Please count the lines of the data that contain "info" and state only the total.

### Material provided:
╭──
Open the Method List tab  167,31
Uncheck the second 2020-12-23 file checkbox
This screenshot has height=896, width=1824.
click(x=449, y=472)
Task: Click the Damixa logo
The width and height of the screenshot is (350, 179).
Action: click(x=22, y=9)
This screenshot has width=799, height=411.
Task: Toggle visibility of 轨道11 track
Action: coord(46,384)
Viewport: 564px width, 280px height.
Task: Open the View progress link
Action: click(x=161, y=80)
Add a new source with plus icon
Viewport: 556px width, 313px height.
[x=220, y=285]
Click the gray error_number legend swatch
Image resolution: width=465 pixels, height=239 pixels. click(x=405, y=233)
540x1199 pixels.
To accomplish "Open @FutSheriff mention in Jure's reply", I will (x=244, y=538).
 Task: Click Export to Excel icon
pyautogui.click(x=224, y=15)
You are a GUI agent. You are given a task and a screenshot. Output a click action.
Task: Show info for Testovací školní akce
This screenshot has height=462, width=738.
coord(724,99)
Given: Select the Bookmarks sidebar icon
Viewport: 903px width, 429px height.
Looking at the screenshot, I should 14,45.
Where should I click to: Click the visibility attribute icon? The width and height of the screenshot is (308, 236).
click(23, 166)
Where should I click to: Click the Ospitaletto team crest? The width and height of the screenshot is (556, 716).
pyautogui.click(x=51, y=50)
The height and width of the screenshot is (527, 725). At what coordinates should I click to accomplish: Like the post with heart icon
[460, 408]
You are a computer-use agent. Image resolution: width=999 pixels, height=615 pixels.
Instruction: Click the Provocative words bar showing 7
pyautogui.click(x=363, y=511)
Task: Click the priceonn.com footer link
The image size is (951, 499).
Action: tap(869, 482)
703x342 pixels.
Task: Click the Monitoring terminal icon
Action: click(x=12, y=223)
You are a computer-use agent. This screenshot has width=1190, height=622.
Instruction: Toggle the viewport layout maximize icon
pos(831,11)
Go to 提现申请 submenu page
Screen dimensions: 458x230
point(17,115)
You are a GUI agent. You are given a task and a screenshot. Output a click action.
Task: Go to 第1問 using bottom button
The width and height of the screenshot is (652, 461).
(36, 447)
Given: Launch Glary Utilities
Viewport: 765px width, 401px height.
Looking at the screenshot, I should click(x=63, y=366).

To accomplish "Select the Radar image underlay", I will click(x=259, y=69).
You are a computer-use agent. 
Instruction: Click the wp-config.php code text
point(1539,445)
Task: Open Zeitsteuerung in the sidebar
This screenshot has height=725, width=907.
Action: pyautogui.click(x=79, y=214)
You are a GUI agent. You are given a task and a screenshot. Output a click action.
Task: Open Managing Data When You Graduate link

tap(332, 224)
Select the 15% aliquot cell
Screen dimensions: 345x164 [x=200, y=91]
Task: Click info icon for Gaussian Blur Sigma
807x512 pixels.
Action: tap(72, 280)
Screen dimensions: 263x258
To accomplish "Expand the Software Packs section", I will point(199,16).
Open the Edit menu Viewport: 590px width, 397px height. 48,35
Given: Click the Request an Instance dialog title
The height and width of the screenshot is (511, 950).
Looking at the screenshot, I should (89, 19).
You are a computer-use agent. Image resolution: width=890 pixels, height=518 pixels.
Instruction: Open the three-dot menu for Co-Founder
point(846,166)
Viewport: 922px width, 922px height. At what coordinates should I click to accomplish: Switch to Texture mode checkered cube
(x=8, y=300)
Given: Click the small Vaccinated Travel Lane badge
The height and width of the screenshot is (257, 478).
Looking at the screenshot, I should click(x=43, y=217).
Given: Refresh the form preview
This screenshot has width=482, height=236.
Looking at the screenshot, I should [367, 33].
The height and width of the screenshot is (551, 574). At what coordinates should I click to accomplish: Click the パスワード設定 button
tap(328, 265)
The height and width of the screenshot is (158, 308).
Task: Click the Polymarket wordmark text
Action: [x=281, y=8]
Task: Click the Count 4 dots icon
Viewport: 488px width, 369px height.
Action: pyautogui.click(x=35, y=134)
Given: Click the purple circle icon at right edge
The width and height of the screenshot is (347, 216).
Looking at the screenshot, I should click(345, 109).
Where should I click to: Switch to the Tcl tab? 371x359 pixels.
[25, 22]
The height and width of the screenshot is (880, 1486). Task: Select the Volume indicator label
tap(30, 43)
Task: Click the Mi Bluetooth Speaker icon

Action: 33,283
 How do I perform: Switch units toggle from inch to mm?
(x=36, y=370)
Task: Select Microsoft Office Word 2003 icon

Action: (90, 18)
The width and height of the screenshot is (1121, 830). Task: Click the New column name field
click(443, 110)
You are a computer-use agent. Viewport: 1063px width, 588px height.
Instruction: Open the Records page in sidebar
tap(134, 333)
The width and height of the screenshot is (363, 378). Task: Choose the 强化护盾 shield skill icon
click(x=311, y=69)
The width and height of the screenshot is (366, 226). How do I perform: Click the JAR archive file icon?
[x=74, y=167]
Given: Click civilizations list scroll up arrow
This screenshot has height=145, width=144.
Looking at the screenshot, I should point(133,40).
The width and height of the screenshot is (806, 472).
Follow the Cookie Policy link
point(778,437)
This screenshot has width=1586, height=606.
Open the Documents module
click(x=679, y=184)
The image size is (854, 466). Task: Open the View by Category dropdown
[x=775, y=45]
╰──
### Answer box:
2